In Bihar, one of India’s poorest states where around a third of people live below the poverty line, 90% of the population lives in villages. It has only one bed and just under 4 doctors per 10,000 people according to the 2019 National Health Profile. At the best of times, it struggles to deal with viral fevers or dengue outbreaks.

In Uttar Pradesh, despite there being 135 hospitals that deal with Covid cases, according to its Health Department, but a lack of testing is taking its toll.

Farmer Amar Jeet Singh, 47, from Navgava village in Lakhmipur Kheri district, developed a liver infection and struggled to get tested. He was refused treatment at the district hospital because he did not have a Covid-negative report.

“I was taken to the primary health centre but there was no facility for testing there. I went to the community health centre and met the same fate there too. No testing, nothing,” said Singh.

‘The government is underestimating the pandemic’

Some doctors expect the next few weeks to be sombre. Dr Harjit Singh Bhatti, the former president of the AIIMS Resident Doctors’ Association, said India’s ramped up testing was only happening in urban areas. In the countryside, nothing much had changed, he said.

He blamed the neglect of decades and inadequate spending on healthcare for what he described as a likely disaster in the coming weeks and months.

“There isn’t enough manpower and the government is not really working on improving human resources to deal with the pandemic – and this is when the pandemic has yet to reach its peak.

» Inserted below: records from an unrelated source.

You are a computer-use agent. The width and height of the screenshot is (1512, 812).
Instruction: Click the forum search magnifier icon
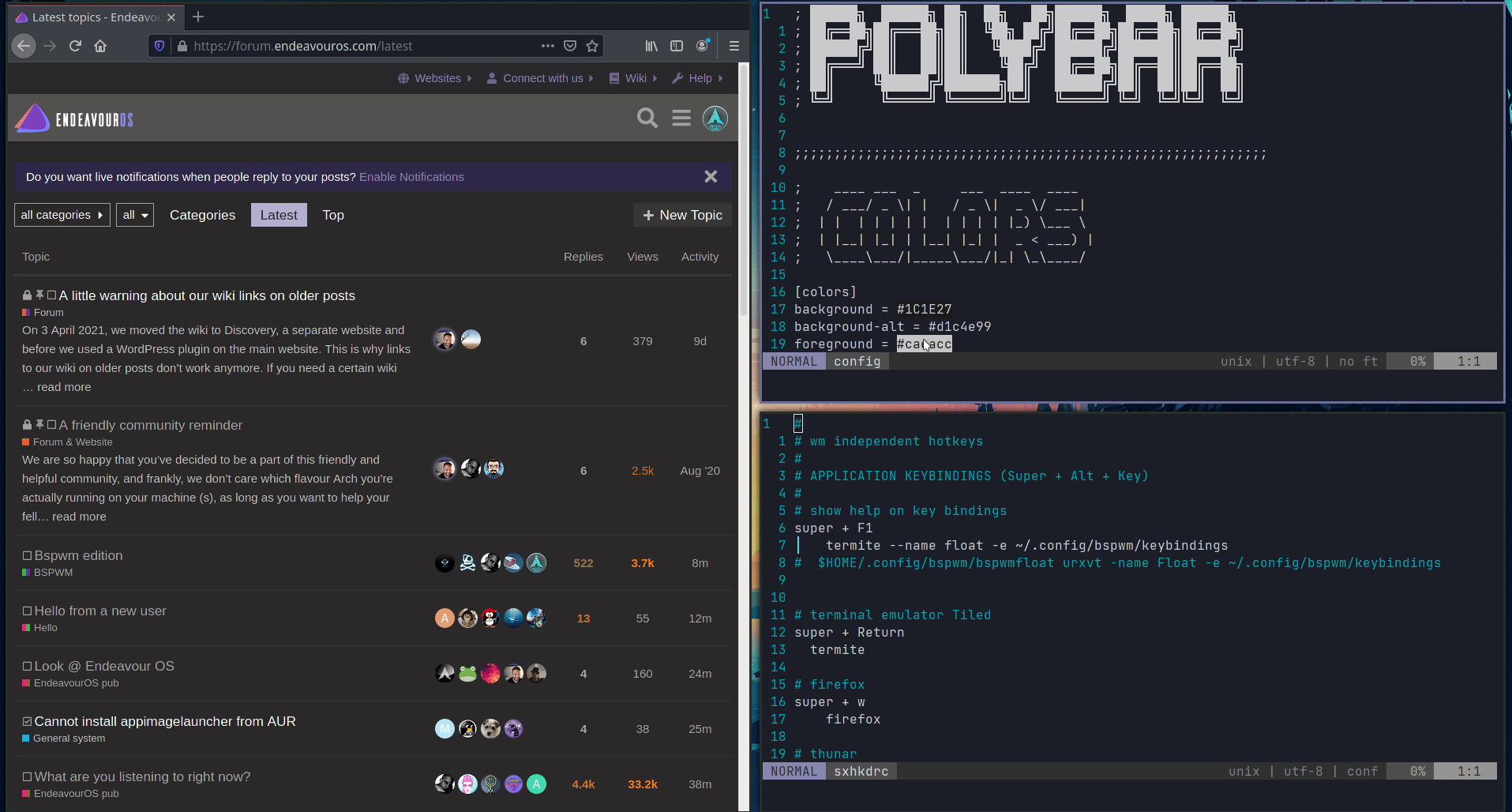[x=647, y=118]
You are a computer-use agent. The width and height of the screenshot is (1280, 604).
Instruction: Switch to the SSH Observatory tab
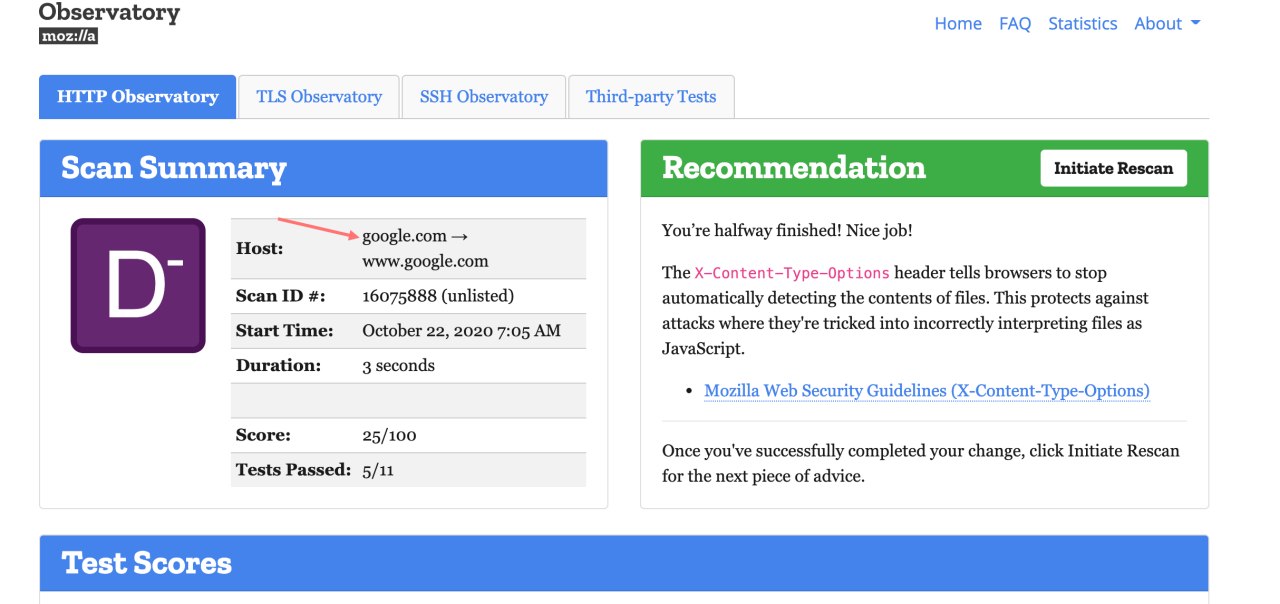click(x=484, y=97)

The government is underestimating the pandemic and trying to hide the data. The results can be very dangerous,” said Bhatti.

On day three of his quarantine, Upreti, who is contemplating his future in his rural home village, says he has realised there is no place safe from the virus. “I hope I recover soon and go home but home won’t be the same again. The virus has destroyed the old sense of security.”

With India’s setting a record toll of daily infections this week (nearly 67,000), and a death toll approaching 50,000, his concerns may yet be proved right.